TASK DESCRIPTION: Omit the pictures, then reproduce exactly the line bearing "Task: Click the" and every line after it up to and including the last line of the entries below.

━━━ PROVIDED RECORDS ━━━

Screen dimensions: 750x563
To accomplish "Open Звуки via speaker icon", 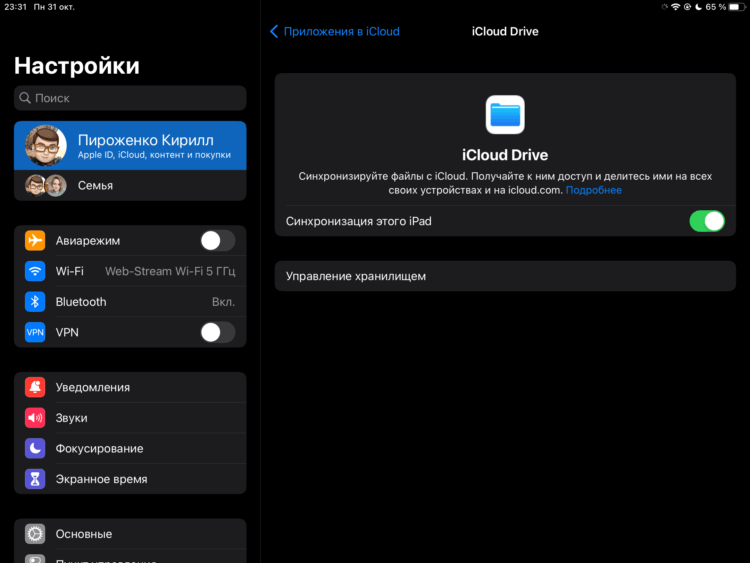I will (x=35, y=418).
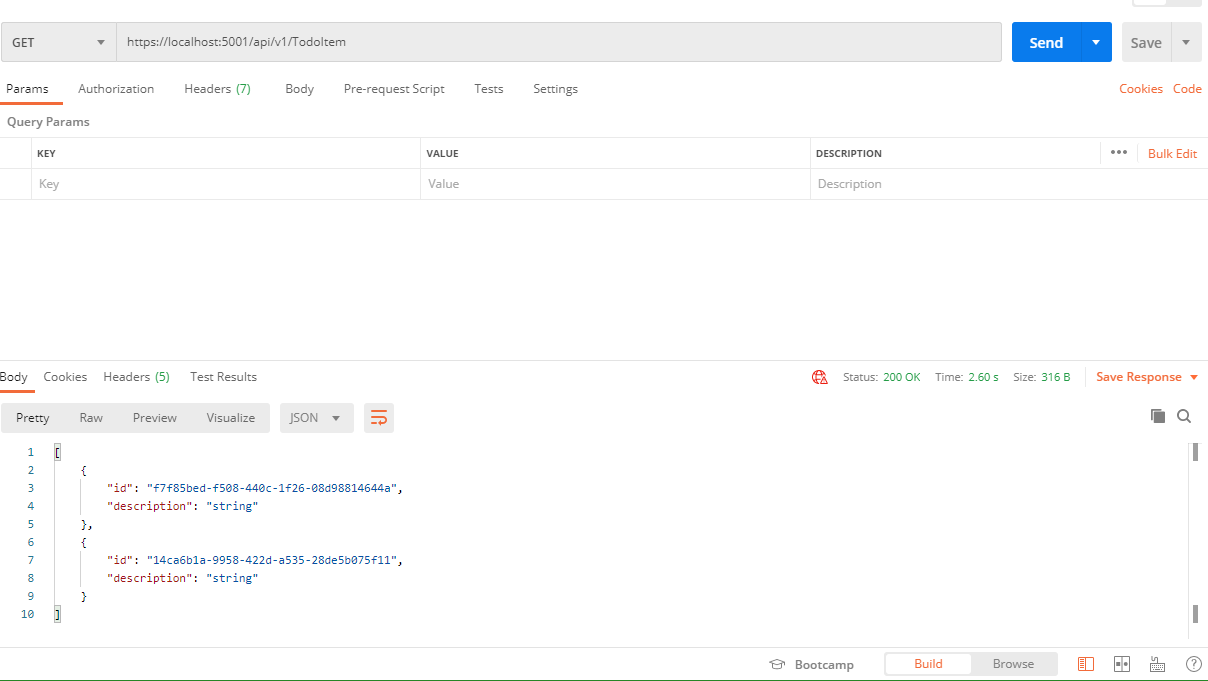Viewport: 1208px width, 681px height.
Task: Switch the view mode to Browse
Action: coord(1013,663)
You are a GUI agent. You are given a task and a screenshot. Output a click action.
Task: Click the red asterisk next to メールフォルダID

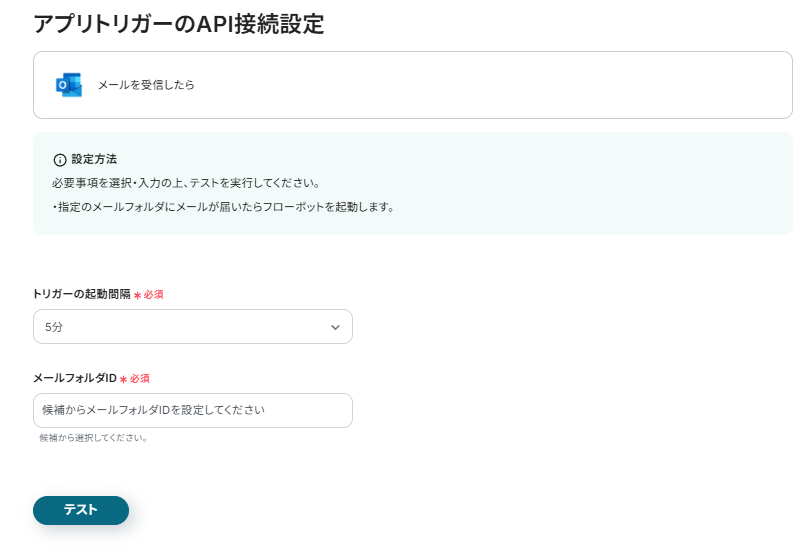123,379
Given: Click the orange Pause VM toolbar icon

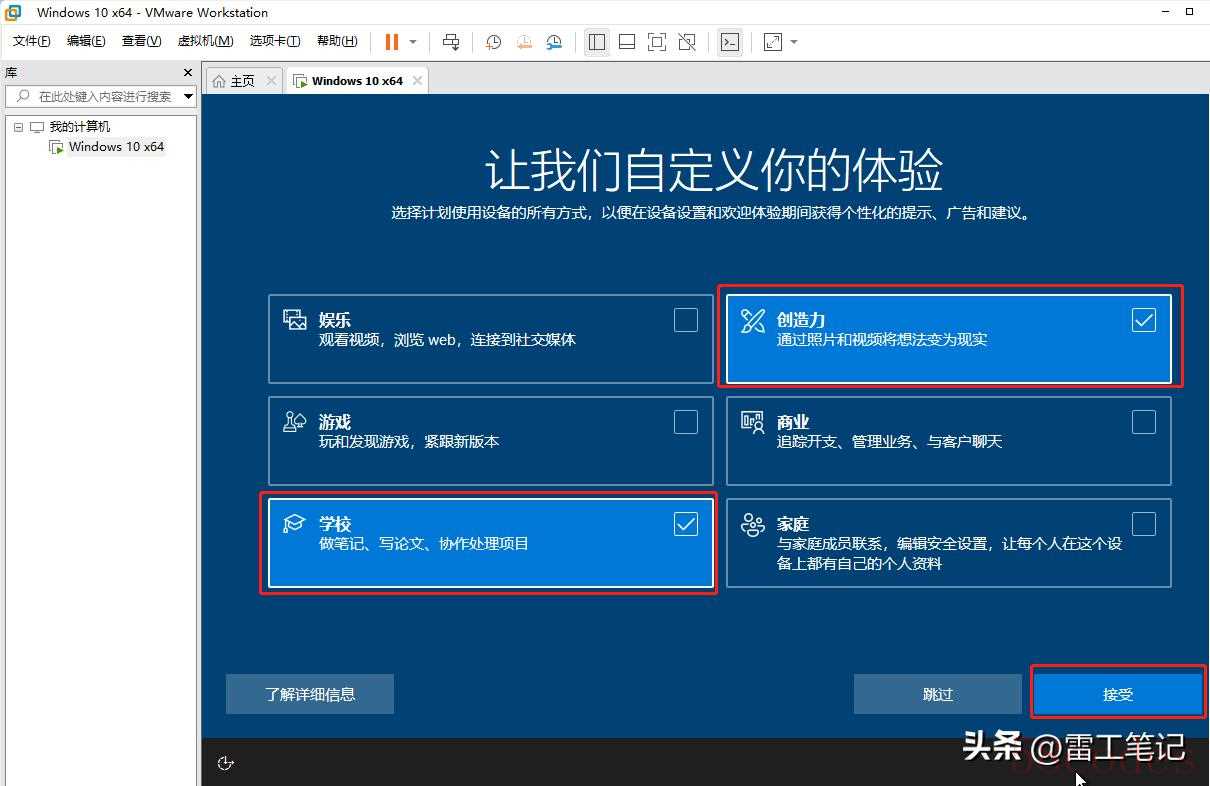Looking at the screenshot, I should click(x=391, y=42).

━━━

ANSWER SECTION:
Task: Click the red asterisk next to メールフォルダID

123,379
Given: Click the orange Pause VM toolbar icon

Looking at the screenshot, I should click(x=391, y=42).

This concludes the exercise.